SharePoint was the right platform in 2006 because it was just about the only affordable solution we had for securely sharing content over the Internet. We tried to take advantage of the platform, to offer more features and to entice people into turning file sharing into collaboration, but the demand isn’t there. I understand that, the underlying task isn’t a collaborative effort. The underlying task is a mature business process that doesn’t need to be “improved” by SharePoint or anything else. Now that there are simpler, less expensive solutions for securely sharing files over the Internet, it’s time to consider them. Guess what, they work and they work better than SharePoint.

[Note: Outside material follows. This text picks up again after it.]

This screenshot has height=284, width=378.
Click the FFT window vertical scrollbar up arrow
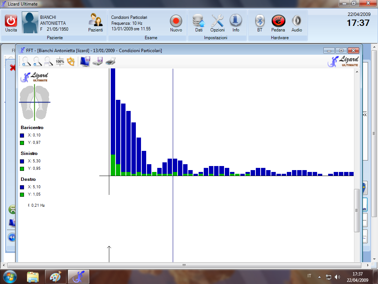(x=357, y=72)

They work better, and they are cheaper, because they are less capable and because they have been perfected toward a narrower goal. The solutions that we are looking at were born in the cloud; they don’t have to be migrated into the cloud. The solutions were born into a mobile world so they come with desktop apps and apps for every mobile operating system – good looking native apps! The people who built these solutions know what they are doing and they know what we need to do, so integration with Outlook is baked in, drag & drop integration with Windows is baked in, permissions, controls, auditing and reporting are all baked in. Yes, these are file-sharing only solutions, but when that’s all you need, that’s all you need.

We are still a SharePoint shop and this is still a SharePoint blog, but my focus has always been Enterprise Content Management. The title of this post is from a comment I made recently on a friend’s blog: ECM is not dead, but ECM is an activity, not a product. The ‘M’ in ECM is also a responsibility and it’s one that I take seriously.

3 thoughts on “ECM is an Activity not a Product

  1. Picture – That’s a building I drive by every day on my way to work. It’s been there as long as I’ve lived in this town, but it’s being dismantled. Today, all that remains is the steel skeleton. It appears that they are going to expand it and give it new life. Things change.

  2. I’ve always preached — and practiced — the notion that all of the “Ms” (ECM, BPM, KM etc.) are best thought of as business practices, not technologies. Same idea, and still wholly relevant. Thanks for bringing it to the fore!